L'actualité du livre
Histoire & Sciences socialeset Poches  

La Vie à en mourir - Lettres de fusillés. 1941-1944
de Guy Krivopissko et Collectif
Seuil - Points 2006 /  6 €- 39.3  ffr. / 334 pages
ISBN : 2-7578-0020-5
FORMAT : 11,0cm x 18,0cm

Première publication en avril 2003 (Tallander).

Préface de François Marcot.

L'auteur du compte rendu: Sébastien Laurent, agrégé et docteur en histoire, est maître de conférences à l’Université Bordeaux III et à l’IEP de Paris. Chargé d’études au Service historique de l’armée de terre, il consacre ses recherches depuis plusieurs années aux services de renseignements militaires et policiers aux XIXe et XXe siècles. Il est le fondateur de la section "Histoire & sciences sociales" de Parutions.com.


Je meurs sans haine pour le peuple allemand…

Qui ne connaît ces paroles tirées de «L’Affiche rouge», poème d’Aragon en hommage à la lutte des FTP-MOI, immigrés engagés dans la résistance aux côtés des communistes - chanté par la voix majestueuse de Léo Ferré ? Ce vers symbolise à lui tout seul l’esprit des cent vingt lettres de fusillés que publie Guy Krivopissko. En sélectionnant ainsi des billets ou des lettres adressés par des enfants, des pères ou des maris à leurs familles, d’août 1941 à août 1944, à la veille ou le jour de leur exécution, Guy Krivopissko n’a pas seulement voulu faire œuvre pieuse. Il s’agit en fait d’une édition annotée de grande qualité : le passé de chaque fusillé est retracé, son appartenance à tel ou tel mouvement ou réseau de résistance évoqué, ainsi que la raison de sa condamnation.

Le choix des lettres, et c’est heureux en des temps où la mémoire se communautarise, est éclectique et couvre tout le spectre politique et spirituel de la France des années noires. Des communistes aux catholiques, les fusillés, otages ou condamnés à mort, invoquent l’homme, l’histoire, le destin ou Dieu au moment de se séparer des leurs. Tous, y compris les immigrés, témoignent d’un sentiment du devoir accompli et d’un réel patriotisme. Certaines lettres sont raidies par la retenue et la volonté de ne rien céder à la censure allemande, d’autres se font confessions ou tendres, certaines se veulent être des testaments.
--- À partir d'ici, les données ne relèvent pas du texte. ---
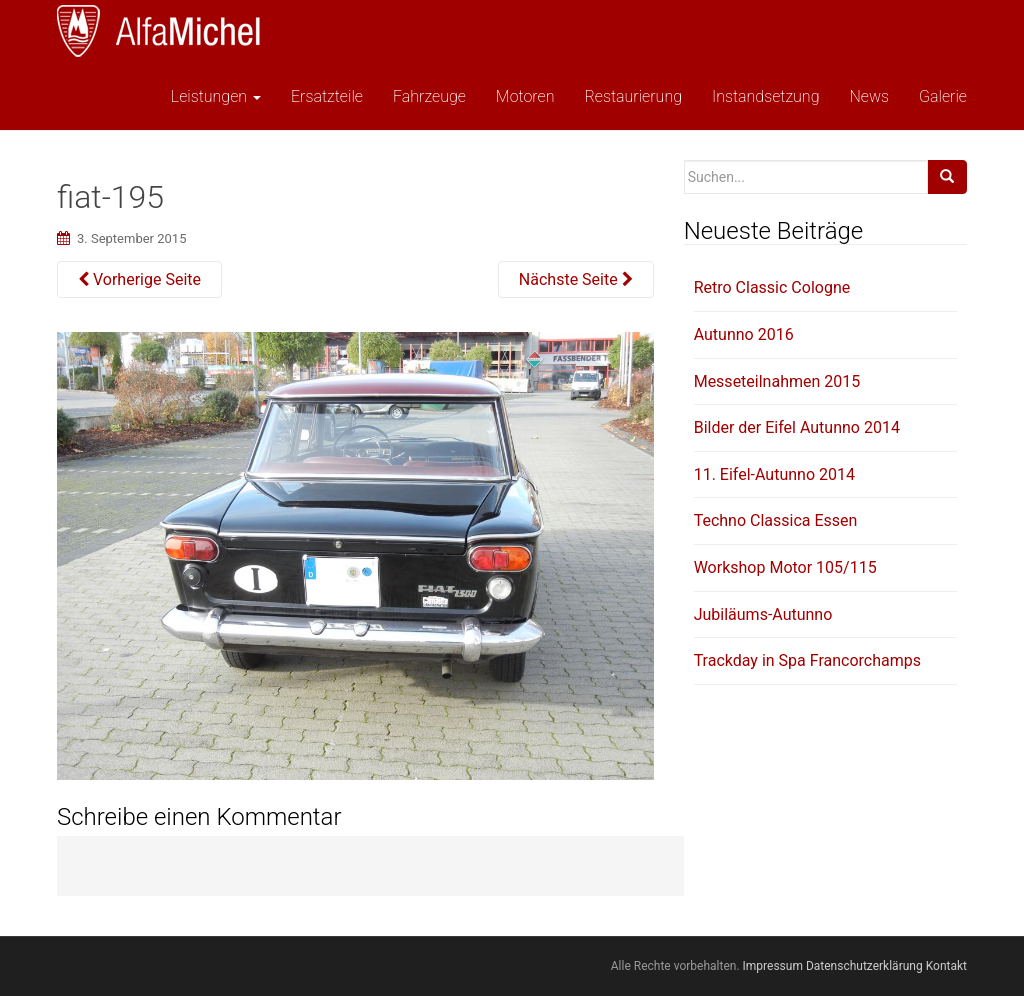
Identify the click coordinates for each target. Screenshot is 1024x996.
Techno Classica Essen (776, 520)
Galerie (943, 96)
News (869, 96)
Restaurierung (633, 96)
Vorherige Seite (139, 279)
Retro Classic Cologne (772, 287)
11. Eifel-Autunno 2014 (774, 474)
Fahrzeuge (429, 96)
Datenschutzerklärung (864, 966)
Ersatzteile (327, 96)
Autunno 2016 (744, 334)
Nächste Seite (576, 279)
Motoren (525, 96)
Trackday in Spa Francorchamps (807, 660)
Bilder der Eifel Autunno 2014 (797, 427)
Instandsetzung (765, 96)
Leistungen (214, 96)
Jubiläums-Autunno (763, 614)
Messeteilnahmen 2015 (777, 381)
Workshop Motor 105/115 (785, 567)
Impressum (773, 966)
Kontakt (946, 966)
Le livre met au passage le doigt sur un fait bien connu, la complicité criminelle des autorités françaises, soit dans l’arrestation, soit dans la désignation d’otages. L’aspect le plus frappant est l’absence totale de sentiment d’hostilité à l’égard des Allemands, très rarement évoqués. Sourd également la certitude de la libération du pays. Cette dimension peut surprendre mais l’historien peut y voir une indication d’un idéal chevillé au corps animant de nombreux résistants. Il est certes impossible de savoir si ces lettres sont représentatives de l’ensemble des individus fusillés : pour de tels témoignages assurément exceptionnels d’abnégation combien se sont effondrés, ont hurlé leur haine devant leurs fusilleurs ou sombré dans le désespoir ou la folie ? Face à la mort, l’humanité retrouve une étonnante diversité.